Provided passage:
○ ○ ○ ○ ○

Deep learning neural networks are often massive and require huge amounts of computing power, but a new discovery demonstrates how this can be cut down to complete tasks more efficiently. Jonathan Frankle and his team out of MIT have come up with the “lottery ticket hypotheses,” which shows how there are leaner subnetworks within the larger neural networks. These subnetworks can complete the task at hand more efficiently with less required computing power, with one of the biggest challenges being to find those subnetworks, or winning lottery tickets as the team refers to them.
The team discovered these subnetworks within BERT, the top-of-the-line machine learning technique for natural language processing (NLP). NLP, which is a subfield of artificial intelligence (AI), is responsible for deciphering and analyzing human language, and it is used for applications such as predictive text generation and chatbots.
However, BERT is big and requires supercomputing power, which is inaccessible to most users. With the new discovery of these subnetworks, it could open up that access, allowing more users to utilize the technology to develop NLP tools.
“We’re hitting the point where we’re going to have to make these models leaner and more efficient,” Frankle says.
According to him, this development could “reduce barriers of entry” for NLP.
BERT – “Obscenely Expensive”
BERT is fundamental for things like Google’s search engine and has received much attention since Google released it in 2018. It is a method for creating neural networks and is trained by attempting many times to fill in the blank passage of writing pieces. One of the most impressive features of BERT is its massive initial training dataset.
It can then be tuned by users for specific tasks, such as customer-service chatbots, but once again, It requires massive amounts of processing power, with the possibility of parameters reaching 1 billion.
“A standard BERT model these days – the garden variety – has 340 million parameters,” Frankle says. “This is just obscenely expensive. This is way beyond the computing capability of you or me.”
According to lead author Tianlong Chen from the University of Texas at Austin, models such as BERT “suffer from enormous network size,” but thanks to the new research, “the lottery ticket hypothesis seems to be a solution.”

○ ○ ○ ○ ○

Supplied material:
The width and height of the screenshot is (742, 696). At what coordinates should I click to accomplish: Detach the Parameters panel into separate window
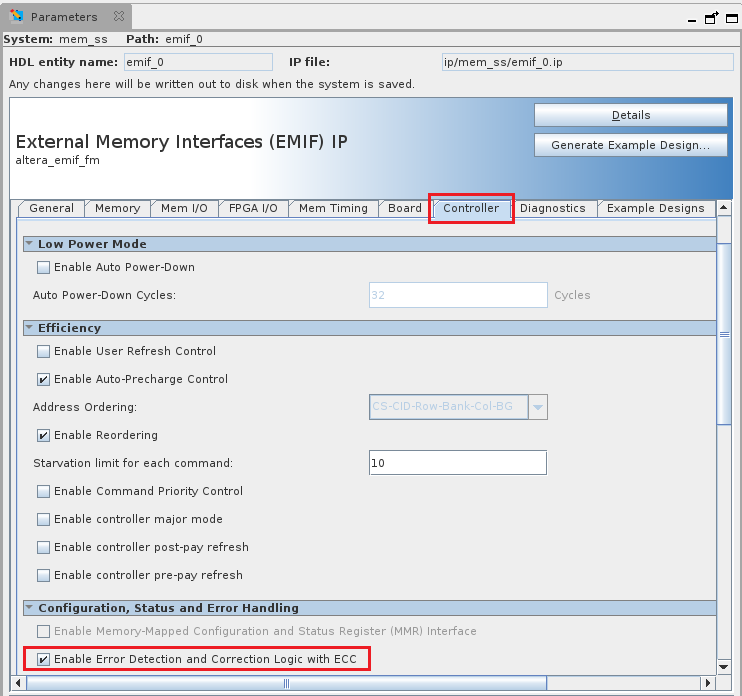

○ ○ ○ ○ ○

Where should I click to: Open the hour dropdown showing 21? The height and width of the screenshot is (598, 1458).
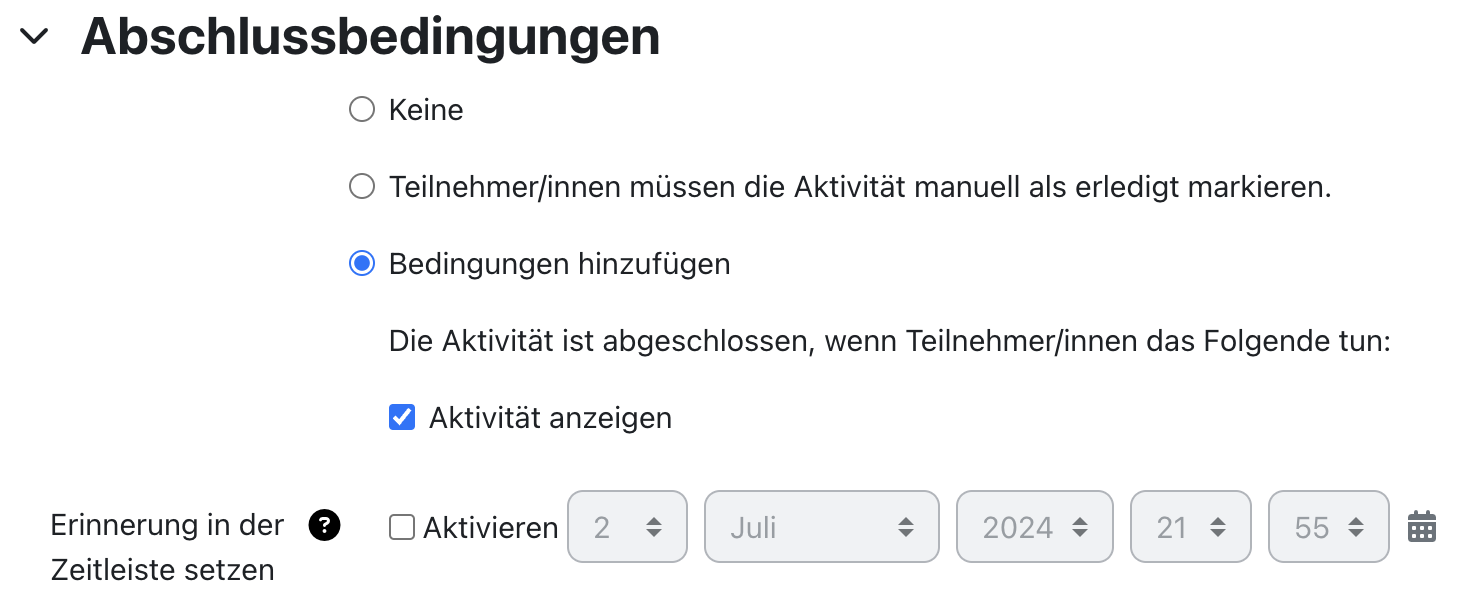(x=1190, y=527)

○ ○ ○ ○ ○

Instructions to follow: Pick up the article about lottery-ticket subnetworks in BERT where it stops, and write its next part; the data is not part of this task.

Result of the task:
Chen and the team looked for a smaller model located within BERT, and they compared the discovered subnetworks’ performances with the original BERT model. This was tested on a variety of different NLP tasks, including answering questions and filling in blank words in a sentence.
The team discovered successful subnetworks that were an impressive 40 to 90 percent slimmer than the original BERT model, with the actual percentage depending on the task. On top of this, they could identify them before task-specific fine-tuning, which results in even further reduced computing costs. Another advantage was that some of the subnetworks selected for a specific task could then be repurposed for another.
“I was kind of shocked this even worked,” Frankle says. “It’s not something that I took for granted. I was expecting a much messier result than we got.”
According to Ari Morcos, a scientist at Facebook AI Research, this discovery is “convincing,” and “These models are becoming increasingly widespread. So it’s important to understand whether the lottery ticket hypothesis holds.”
Morcos also says if these subnetworks could run using drastically less computing power, then this would “be very impactful given that these extremely large models are currently very costly to run.”
“I don’t know how much bigger we can go using these supercomputer-style computations,” Frankle adds. “We’re going to have to reduce the barrier to entry.”
“The hope is that this will lower the cost, that this will make it more accessible to everyone…to the little guys who just have a laptop,” he concludes.
The research is set to be presented at the Conference on Neural Information Processing Systems.